• Extracted text:

---*---

Madurai ranked 57th in Swachh Survekshan 2017 among 434 cities surveyed on solid waste management, citizen feedback and independent observation, and is hopeful of improving its rank with an effective waste segregation mechanism in place

Waste segregation has caught up well in Madurai
Highlights
  • Madurai generates 600 to 700 tonnes of waste daily
  • Many residential societies in the city are practicing segregation
  • The civic body has announced awards for best practitioners

This year’s World Environment Day saw the launch of a massive waste segregation campaign across India, where people are being made aware of the benefits of segregation and in many places, are being handed different coloured dustbins to ensure that they segregate waste. In Madurai, Tamil Nadu, the practice of waste segregation has caught on so well among residential associations, that the city’s civic body has thanked them for their endeavours.

Madurai generates a massive 600 to 700 tonnes of solid waste every day. Out of the that amount, garbage generated by households, shops, small commercial establishments, markets and hotels account for nearly 64 per cent of the total garbage produced by the city. Given that households have been the major source of waste generation in the city, 288 tonnes daily, the city’s civic body had urged residential societies to practice waste segregation regularly to help the civic body with its waste management initiatives. The response so far, has been nothing short of fantastic.

---*---

• Provided material:
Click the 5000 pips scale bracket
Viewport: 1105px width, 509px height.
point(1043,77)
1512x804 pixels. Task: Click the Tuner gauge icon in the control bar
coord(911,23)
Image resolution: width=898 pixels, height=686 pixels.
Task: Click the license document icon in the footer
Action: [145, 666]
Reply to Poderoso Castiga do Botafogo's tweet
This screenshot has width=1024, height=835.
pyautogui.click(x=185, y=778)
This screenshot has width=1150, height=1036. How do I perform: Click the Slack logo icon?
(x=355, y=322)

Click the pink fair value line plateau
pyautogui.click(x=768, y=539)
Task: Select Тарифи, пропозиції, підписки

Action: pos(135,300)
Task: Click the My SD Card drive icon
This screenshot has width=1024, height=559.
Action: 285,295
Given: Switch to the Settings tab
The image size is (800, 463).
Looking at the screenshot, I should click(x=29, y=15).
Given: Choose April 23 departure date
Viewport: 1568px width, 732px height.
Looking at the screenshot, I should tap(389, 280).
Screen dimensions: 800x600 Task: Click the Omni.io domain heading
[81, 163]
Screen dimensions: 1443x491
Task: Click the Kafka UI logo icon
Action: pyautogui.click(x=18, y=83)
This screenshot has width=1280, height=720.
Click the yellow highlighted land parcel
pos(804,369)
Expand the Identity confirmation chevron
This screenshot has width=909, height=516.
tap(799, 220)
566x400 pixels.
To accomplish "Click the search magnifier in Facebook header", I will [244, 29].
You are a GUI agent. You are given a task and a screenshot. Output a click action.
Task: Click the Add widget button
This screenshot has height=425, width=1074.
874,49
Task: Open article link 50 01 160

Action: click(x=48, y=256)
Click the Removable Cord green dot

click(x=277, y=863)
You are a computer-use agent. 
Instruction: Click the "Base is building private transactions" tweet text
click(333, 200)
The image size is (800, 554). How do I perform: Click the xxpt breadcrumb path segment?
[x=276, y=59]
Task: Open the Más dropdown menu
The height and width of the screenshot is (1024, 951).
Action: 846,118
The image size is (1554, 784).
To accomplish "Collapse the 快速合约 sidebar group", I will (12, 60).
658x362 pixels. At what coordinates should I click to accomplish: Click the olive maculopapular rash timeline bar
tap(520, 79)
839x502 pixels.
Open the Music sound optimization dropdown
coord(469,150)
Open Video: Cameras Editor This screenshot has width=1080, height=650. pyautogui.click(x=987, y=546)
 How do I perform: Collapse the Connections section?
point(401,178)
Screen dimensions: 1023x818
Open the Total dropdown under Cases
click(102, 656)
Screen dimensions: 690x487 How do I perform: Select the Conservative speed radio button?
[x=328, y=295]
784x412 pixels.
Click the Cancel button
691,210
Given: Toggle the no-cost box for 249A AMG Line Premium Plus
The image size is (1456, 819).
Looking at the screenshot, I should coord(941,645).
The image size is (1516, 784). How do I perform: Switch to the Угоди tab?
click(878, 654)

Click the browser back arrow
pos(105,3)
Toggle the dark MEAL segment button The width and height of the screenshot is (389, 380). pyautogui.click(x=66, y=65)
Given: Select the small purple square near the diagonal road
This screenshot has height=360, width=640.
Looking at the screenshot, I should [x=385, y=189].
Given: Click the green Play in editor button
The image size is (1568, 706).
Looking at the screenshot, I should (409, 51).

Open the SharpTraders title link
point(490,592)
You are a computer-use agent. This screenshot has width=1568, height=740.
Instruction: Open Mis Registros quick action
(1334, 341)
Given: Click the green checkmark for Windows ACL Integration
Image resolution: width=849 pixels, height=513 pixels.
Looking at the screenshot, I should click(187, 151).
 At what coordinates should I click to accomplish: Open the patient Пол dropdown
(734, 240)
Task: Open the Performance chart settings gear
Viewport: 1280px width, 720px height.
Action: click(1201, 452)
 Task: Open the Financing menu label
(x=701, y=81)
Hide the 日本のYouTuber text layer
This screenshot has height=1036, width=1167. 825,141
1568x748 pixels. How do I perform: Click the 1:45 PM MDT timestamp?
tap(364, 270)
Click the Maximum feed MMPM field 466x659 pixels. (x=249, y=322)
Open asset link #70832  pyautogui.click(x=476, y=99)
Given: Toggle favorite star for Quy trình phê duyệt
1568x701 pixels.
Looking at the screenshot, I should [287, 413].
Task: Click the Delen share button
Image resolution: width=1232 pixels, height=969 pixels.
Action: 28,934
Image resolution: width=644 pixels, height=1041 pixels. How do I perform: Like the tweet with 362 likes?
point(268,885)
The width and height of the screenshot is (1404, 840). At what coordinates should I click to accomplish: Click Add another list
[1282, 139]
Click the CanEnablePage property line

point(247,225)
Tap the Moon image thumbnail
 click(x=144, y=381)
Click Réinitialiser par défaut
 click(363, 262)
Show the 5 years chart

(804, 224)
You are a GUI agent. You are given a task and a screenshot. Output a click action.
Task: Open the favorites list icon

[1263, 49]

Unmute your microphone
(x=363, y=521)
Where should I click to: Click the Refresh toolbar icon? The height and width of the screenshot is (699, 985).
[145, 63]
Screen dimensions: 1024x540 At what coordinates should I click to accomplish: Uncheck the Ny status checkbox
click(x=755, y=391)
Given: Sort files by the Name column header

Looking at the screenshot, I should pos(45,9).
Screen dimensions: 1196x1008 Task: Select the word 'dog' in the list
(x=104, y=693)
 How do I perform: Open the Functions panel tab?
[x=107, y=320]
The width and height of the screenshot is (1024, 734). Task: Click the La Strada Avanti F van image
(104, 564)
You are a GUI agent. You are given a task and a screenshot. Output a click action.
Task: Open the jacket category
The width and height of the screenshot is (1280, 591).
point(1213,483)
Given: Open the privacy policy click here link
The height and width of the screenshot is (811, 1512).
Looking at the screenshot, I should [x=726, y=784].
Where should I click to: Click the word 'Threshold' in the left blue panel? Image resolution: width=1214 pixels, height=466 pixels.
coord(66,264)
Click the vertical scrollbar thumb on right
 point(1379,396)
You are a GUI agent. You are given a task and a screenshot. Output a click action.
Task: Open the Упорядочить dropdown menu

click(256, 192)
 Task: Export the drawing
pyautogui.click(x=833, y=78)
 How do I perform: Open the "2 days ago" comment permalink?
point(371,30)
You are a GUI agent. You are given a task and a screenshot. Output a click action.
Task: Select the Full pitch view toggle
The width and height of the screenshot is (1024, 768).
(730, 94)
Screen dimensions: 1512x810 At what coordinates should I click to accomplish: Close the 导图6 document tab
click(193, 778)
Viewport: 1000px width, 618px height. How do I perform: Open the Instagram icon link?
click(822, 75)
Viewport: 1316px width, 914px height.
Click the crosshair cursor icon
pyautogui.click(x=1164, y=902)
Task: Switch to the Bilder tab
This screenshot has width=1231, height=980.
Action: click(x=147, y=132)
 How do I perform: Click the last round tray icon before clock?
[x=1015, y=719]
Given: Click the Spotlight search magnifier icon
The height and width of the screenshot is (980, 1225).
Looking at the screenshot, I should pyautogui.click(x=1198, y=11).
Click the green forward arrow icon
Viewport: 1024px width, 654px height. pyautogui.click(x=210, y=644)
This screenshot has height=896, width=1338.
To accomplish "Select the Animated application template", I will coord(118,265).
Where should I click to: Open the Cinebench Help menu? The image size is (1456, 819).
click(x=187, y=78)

---*---

• Aim: According to the Madurai waste segregation article, how many tonnes of waste do households in the city generate each day? The records are separate material and have no connection to the Madurai article.

• Answer to this problem: 288 tonnes